REQUIREMENT 1
List every lowercase identifier containing an underscore that appears in the patch announcement below, giving each one once.
REQUIREMENT 2
Repeat the patch announcement word for word, starting with "2018-01-08 10:03:14" and going on through "nvme_dev_disable is invoked.".
REQUIREMENT 3
According to the patch announcement, to which state does the controller change before the reset work is queued?

READING TEXT
================

LinuxLists.cc - [PATCH V2 0/2] nvme-pci: fix the timeout case when reset is ongoing

2018-01-08 10:03:14

Subject: [PATCH V2 0/2] nvme-pci: fix the timeout case when reset is ongoing

Hello

NVME_CTRL_RESETTING used to indicate the range of nvme initializing
strictly in fd634f41(nvme: merge probe_work and reset_work), but it
is not now. The NVME_CTRL_RESETTING is set before queue the
reset_work, there could be a big gap before the reset work handles
the outstanding requests. So when the NVME_CTRL_RESETTING is set,
nvme_timeout will not only meet the admin requests from the
initializing procedure, but also the IO and admin requests from
previous work before nvme_dev_disable is invoked.

To fix this, based on Christoph's suggestion, splits the
NVME_CTRL_RESETTING into NVME_CTRL_RESET_PREPARE
and NVME_CTRL_RESETTING. Before queue the reset work, changes state
to NVME_CTRL_RESET_PREPARE, after disable work completes, changes
state to NVME_CTRL_RESETTING. Then we could distinguish the different
requests and handle them separately. More details, please refer to
the comment of the 2nd patch.

================

LISTED ENTRIES
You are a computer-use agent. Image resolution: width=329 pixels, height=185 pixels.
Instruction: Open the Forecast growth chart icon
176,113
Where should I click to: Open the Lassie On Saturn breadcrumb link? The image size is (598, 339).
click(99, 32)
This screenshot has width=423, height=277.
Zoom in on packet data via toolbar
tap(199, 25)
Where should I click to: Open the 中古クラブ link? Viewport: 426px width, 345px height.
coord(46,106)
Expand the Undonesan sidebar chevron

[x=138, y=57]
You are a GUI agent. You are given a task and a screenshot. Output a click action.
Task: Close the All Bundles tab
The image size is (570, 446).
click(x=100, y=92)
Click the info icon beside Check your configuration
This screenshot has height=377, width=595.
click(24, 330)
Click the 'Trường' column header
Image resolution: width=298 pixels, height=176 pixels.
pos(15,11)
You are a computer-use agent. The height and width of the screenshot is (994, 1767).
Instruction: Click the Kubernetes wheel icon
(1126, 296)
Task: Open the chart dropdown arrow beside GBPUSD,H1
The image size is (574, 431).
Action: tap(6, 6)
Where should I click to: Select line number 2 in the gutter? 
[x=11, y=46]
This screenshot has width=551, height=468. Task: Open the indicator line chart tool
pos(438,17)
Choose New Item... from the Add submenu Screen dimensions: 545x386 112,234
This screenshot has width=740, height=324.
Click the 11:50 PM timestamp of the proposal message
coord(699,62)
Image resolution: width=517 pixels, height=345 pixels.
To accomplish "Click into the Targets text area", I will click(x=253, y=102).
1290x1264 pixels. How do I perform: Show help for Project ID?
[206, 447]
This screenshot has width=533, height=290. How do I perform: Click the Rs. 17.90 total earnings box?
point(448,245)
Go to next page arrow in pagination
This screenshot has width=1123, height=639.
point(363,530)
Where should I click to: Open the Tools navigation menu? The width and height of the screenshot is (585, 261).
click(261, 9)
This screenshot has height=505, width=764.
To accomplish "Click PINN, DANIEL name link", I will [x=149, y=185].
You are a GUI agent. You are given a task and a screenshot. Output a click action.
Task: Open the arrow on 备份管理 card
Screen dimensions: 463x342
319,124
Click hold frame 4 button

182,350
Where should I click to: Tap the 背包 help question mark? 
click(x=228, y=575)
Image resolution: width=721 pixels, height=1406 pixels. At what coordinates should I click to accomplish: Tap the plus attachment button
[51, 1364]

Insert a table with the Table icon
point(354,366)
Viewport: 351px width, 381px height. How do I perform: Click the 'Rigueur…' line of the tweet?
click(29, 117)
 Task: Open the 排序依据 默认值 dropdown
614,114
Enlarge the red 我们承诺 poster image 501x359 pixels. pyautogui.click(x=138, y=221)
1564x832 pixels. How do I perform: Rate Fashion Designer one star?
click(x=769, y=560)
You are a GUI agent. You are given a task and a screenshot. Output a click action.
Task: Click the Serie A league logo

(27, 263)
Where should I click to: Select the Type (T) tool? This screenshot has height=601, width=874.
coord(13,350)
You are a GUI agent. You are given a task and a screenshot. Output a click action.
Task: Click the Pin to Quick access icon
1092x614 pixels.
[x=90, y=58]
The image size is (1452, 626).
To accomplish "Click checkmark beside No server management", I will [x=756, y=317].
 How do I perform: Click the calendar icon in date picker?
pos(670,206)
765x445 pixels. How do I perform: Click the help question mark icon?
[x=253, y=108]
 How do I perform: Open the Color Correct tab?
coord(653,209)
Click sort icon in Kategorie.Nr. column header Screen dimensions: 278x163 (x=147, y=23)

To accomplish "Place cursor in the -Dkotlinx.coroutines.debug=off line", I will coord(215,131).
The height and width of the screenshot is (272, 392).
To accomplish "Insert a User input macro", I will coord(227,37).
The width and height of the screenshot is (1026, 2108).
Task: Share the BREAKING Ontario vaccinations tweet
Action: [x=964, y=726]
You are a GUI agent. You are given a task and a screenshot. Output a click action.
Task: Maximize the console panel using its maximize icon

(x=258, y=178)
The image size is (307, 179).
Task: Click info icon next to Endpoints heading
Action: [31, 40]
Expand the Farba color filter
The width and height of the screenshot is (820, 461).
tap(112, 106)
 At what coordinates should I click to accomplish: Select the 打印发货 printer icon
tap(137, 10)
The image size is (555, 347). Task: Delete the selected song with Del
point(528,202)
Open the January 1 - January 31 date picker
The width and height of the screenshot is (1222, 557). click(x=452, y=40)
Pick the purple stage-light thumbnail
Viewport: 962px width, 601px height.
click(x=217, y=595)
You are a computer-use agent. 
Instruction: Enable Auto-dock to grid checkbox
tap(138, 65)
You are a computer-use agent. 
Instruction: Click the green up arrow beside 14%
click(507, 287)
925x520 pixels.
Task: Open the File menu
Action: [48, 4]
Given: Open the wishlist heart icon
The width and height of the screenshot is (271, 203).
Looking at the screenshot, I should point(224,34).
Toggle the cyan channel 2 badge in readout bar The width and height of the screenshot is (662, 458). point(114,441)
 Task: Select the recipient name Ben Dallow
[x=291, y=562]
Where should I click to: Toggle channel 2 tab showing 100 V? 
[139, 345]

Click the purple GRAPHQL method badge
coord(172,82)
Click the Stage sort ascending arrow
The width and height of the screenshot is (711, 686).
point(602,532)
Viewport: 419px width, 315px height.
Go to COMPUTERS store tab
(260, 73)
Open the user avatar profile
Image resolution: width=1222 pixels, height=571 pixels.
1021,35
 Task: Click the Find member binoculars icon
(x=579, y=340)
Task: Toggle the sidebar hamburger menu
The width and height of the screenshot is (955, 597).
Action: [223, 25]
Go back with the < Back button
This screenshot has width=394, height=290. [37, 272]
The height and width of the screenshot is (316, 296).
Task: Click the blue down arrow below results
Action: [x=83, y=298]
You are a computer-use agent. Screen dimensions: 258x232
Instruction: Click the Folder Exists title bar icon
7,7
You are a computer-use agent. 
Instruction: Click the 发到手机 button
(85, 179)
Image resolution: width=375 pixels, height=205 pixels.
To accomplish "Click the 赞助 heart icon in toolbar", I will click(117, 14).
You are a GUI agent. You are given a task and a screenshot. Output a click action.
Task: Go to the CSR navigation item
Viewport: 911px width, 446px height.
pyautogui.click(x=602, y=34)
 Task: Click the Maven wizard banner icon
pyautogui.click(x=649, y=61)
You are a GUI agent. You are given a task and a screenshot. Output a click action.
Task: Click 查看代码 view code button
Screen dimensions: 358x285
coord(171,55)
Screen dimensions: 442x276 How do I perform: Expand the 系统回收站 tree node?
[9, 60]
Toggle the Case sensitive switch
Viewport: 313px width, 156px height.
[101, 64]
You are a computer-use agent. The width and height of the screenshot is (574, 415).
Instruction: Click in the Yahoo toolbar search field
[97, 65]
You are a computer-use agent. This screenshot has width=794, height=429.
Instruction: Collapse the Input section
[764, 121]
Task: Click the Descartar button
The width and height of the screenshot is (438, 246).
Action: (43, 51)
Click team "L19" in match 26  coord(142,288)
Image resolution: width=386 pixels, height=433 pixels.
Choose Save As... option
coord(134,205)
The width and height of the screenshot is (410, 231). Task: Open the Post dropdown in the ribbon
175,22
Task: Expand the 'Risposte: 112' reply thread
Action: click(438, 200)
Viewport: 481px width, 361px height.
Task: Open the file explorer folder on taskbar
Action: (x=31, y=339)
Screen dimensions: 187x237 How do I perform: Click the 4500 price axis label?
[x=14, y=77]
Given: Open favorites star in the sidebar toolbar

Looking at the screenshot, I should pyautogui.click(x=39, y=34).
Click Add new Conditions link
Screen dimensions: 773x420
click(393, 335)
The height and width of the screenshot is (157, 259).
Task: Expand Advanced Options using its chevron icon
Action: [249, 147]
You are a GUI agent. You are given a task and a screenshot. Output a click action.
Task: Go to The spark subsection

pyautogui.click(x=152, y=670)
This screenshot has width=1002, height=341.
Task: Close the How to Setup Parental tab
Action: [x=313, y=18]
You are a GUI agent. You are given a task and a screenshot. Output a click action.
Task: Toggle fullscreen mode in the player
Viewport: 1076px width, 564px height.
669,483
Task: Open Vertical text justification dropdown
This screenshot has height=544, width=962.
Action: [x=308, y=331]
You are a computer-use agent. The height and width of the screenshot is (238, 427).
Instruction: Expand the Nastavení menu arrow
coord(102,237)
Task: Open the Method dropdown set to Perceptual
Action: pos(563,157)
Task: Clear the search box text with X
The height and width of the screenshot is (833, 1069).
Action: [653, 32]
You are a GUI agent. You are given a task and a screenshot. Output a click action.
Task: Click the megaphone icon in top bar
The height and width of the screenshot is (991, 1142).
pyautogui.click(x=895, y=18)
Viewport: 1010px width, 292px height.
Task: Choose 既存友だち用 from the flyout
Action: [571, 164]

================

WRITTEN SOLUTION 1
probe_work, reset_work, nvme_timeout, nvme_dev_disable

WRITTEN SOLUTION 2
2018-01-08 10:03:14

Subject: [PATCH V2 0/2] nvme-pci: fix the timeout case when reset is ongoing

Hello

NVME_CTRL_RESETTING used to indicate the range of nvme initializing
strictly in fd634f41(nvme: merge probe_work and reset_work), but it
is not now. The NVME_CTRL_RESETTING is set before queue the
reset_work, there could be a big gap before the reset work handles
the outstanding requests. So when the NVME_CTRL_RESETTING is set,
nvme_timeout will not only meet the admin requests from the
initializing procedure, but also the IO and admin requests from
previous work before nvme_dev_disable is invoked.

WRITTEN SOLUTION 3
NVME_CTRL_RESET_PREPARE